__本文抜粋__:
..........

高梨俊一氏は、ゲームを作る時の「バランスが大事」だと言っている。

 

シミュレーション・ゲーム界が、データ派と歴史派(シミュレーション派)とゲーム派に分かれている。それぞれに対して黒田氏が論理的かつ的確に論評している。そして、「シミュレーションゲームとは、歴史の再構成」と定義し、「歴史の流れはデータの一つであり、そこに至る流れを研究してデータを取捨選択し、プレイヤーにモデルを再構成できるようにすることがゲームデザインだ」と明言している。「シミュレーションゲームにおける創造性とは、モデルを構成するためのデータの選択」であり、「いろいろな実験ができることが望ましい。(略)データを取捨選択すること、それがすなわち新しいルールやシステムをつくるということであり、それがシミュレーションゲームにおける創造性」だとまとめている。

 

お二人とも、とてもわかりやすく、論理的に話しており、今の私よりずっと若いのに凄いと思った。

 

p.24 ハンガーからみた日米航空母艦 塩谷伸一郎

航空母艦の設計に関する日米比較だ。日本の航空母艦の格納庫がクローズ型、アメリカのそれはオープン型だった。太平洋戦争の戦訓から見ると、アメリカの方に分があった。

アメリカの艦載機は主翼が大きく折り曲げられ、空母に乗せた時に小さくなり、そのために、多数の艦載機を搭載できる。日本の場合、零式艦上戦闘機にせよ、99式艦上爆撃機にせよ、翼端が小さく曲がるだけだ。これがなぜだろう?と小さい頃から思っていたが、塩谷氏も同様のことを書いているが、理由は書いていないのが残念だ。

 

p.35 New Games Guide 西部戦線シリーズ

HU『猛将パットン』、『オペレーション・グレネード』、『シシリー上陸作戦』の西部戦線シリーズについての紹介記事だ。

ライターの署名がないので、誰が書いたのかわからないが、この三部作に対して散々な書きようだ。

私個人はこのシリーズが好きなので、この記事を書いた人にはがっかりだ。

 

p.48 ゲーム・デザイン講座 ゲームの中のサスペンス 鈴木銀一郎

ゲームの面白さの要因の一つがサスペンスだ。

..........

__抽出資料__:
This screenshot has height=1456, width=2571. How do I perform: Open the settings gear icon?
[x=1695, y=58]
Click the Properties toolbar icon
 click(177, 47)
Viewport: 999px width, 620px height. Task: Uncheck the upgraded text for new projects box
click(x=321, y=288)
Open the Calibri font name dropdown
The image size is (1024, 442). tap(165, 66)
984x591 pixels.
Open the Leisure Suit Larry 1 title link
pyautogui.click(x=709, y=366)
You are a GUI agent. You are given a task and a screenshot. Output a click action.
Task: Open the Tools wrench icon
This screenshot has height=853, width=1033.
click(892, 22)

..........

__課題目標__: 本文抜粋のうち、「お二人とも、とてもわかりやす」を含む語句で始まり「由は書いていないのが残念だ。」で終わる部分を、一字も変えずに再掲せよ。 記録はこの作業では使用しない。

__演習出力__:
お二人とも、とてもわかりやすく、論理的に話しており、今の私よりずっと若いのに凄いと思った。

 

p.24 ハンガーからみた日米航空母艦 塩谷伸一郎

航空母艦の設計に関する日米比較だ。日本の航空母艦の格納庫がクローズ型、アメリカのそれはオープン型だった。太平洋戦争の戦訓から見ると、アメリカの方に分があった。

アメリカの艦載機は主翼が大きく折り曲げられ、空母に乗せた時に小さくなり、そのために、多数の艦載機を搭載できる。日本の場合、零式艦上戦闘機にせよ、99式艦上爆撃機にせよ、翼端が小さく曲がるだけだ。これがなぜだろう?と小さい頃から思っていたが、塩谷氏も同様のことを書いているが、理由は書いていないのが残念だ。